> Exercise directions
Swap "GUI agent" for "interface agent" throughout the lines below and return them with nothing else altered.

══ Material provided ══

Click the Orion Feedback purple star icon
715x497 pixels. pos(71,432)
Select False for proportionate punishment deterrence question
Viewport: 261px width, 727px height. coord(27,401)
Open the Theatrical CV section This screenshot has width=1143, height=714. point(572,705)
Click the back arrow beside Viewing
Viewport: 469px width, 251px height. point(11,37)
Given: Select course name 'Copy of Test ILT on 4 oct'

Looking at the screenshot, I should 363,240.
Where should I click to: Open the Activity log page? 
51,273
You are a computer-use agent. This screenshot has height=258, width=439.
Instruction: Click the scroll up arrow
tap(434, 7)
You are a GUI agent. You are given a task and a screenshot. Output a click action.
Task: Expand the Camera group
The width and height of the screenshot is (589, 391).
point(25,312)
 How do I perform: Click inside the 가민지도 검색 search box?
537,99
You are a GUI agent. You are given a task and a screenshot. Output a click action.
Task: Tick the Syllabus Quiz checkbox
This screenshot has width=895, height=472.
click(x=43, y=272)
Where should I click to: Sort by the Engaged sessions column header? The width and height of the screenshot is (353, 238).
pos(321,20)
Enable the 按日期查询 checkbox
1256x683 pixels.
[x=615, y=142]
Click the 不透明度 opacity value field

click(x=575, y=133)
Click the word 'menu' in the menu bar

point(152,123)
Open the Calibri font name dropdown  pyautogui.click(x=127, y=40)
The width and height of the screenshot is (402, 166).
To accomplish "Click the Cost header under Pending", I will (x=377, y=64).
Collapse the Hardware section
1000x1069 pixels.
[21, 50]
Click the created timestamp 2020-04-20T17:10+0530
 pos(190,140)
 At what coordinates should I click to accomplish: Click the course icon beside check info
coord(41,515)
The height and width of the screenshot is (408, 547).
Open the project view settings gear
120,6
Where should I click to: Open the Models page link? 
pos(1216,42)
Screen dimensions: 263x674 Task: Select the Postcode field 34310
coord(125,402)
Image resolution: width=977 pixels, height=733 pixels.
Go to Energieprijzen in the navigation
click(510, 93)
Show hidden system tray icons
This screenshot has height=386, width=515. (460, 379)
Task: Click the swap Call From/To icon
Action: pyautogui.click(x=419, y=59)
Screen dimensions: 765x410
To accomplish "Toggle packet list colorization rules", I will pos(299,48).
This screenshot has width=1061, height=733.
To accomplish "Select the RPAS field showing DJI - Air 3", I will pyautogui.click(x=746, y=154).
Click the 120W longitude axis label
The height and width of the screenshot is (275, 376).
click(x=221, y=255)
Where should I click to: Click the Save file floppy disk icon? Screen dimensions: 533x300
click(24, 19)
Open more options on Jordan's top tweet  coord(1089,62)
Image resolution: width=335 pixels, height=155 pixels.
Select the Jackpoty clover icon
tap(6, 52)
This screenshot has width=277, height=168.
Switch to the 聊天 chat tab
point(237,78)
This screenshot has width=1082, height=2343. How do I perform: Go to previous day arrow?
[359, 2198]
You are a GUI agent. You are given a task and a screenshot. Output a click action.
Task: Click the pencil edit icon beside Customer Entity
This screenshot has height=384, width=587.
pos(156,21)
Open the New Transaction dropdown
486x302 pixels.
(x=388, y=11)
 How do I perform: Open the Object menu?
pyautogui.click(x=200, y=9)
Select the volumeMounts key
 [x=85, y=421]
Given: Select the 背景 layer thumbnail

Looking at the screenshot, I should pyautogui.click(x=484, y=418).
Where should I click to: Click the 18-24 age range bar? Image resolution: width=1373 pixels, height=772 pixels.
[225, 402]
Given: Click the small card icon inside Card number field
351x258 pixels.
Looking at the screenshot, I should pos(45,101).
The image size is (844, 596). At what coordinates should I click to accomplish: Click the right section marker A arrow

═══

> Response to this exercise
Click the Orion Feedback purple star icon
715x497 pixels. pos(71,432)
Select False for proportionate punishment deterrence question
Viewport: 261px width, 727px height. coord(27,401)
Open the Theatrical CV section This screenshot has width=1143, height=714. point(572,705)
Click the back arrow beside Viewing
Viewport: 469px width, 251px height. point(11,37)
Given: Select course name 'Copy of Test ILT on 4 oct'

Looking at the screenshot, I should 363,240.
Where should I click to: Open the Activity log page? 
51,273
You are a computer-use agent. This screenshot has height=258, width=439.
Instruction: Click the scroll up arrow
tap(434, 7)
You are a interface agent. You are given a task and a screenshot. Output a click action.
Task: Expand the Camera group
The width and height of the screenshot is (589, 391).
point(25,312)
 How do I perform: Click inside the 가민지도 검색 search box?
537,99
You are a interface agent. You are given a task and a screenshot. Output a click action.
Task: Tick the Syllabus Quiz checkbox
This screenshot has width=895, height=472.
click(x=43, y=272)
Where should I click to: Sort by the Engaged sessions column header? The width and height of the screenshot is (353, 238).
pos(321,20)
Enable the 按日期查询 checkbox
1256x683 pixels.
[x=615, y=142]
Click the 不透明度 opacity value field

click(x=575, y=133)
Click the word 'menu' in the menu bar

point(152,123)
Open the Calibri font name dropdown  pyautogui.click(x=127, y=40)
The width and height of the screenshot is (402, 166).
To accomplish "Click the Cost header under Pending", I will (x=377, y=64).
Collapse the Hardware section
1000x1069 pixels.
[21, 50]
Click the created timestamp 2020-04-20T17:10+0530
 pos(190,140)
 At what coordinates should I click to accomplish: Click the course icon beside check info
coord(41,515)
The height and width of the screenshot is (408, 547).
Open the project view settings gear
120,6
Where should I click to: Open the Models page link? 
pos(1216,42)
Screen dimensions: 263x674 Task: Select the Postcode field 34310
coord(125,402)
Image resolution: width=977 pixels, height=733 pixels.
Go to Energieprijzen in the navigation
click(510, 93)
Show hidden system tray icons
This screenshot has height=386, width=515. (460, 379)
Task: Click the swap Call From/To icon
Action: pyautogui.click(x=419, y=59)
Screen dimensions: 765x410
To accomplish "Toggle packet list colorization rules", I will pos(299,48).
This screenshot has width=1061, height=733.
To accomplish "Select the RPAS field showing DJI - Air 3", I will pyautogui.click(x=746, y=154).
Click the 120W longitude axis label
The height and width of the screenshot is (275, 376).
click(x=221, y=255)
Where should I click to: Click the Save file floppy disk icon? Screen dimensions: 533x300
click(24, 19)
Open more options on Jordan's top tweet  coord(1089,62)
Image resolution: width=335 pixels, height=155 pixels.
Select the Jackpoty clover icon
tap(6, 52)
This screenshot has width=277, height=168.
Switch to the 聊天 chat tab
point(237,78)
This screenshot has width=1082, height=2343. How do I perform: Go to previous day arrow?
[359, 2198]
You are a interface agent. You are given a task and a screenshot. Output a click action.
Task: Click the pencil edit icon beside Customer Entity
This screenshot has height=384, width=587.
pos(156,21)
Open the New Transaction dropdown
486x302 pixels.
(x=388, y=11)
 How do I perform: Open the Object menu?
pyautogui.click(x=200, y=9)
Select the volumeMounts key
 [x=85, y=421]
Given: Select the 背景 layer thumbnail

Looking at the screenshot, I should pyautogui.click(x=484, y=418).
Where should I click to: Click the 18-24 age range bar? Image resolution: width=1373 pixels, height=772 pixels.
[225, 402]
Given: Click the small card icon inside Card number field
351x258 pixels.
Looking at the screenshot, I should pos(45,101).
The image size is (844, 596). At what coordinates should I click to accomplish: Click the right section marker A arrow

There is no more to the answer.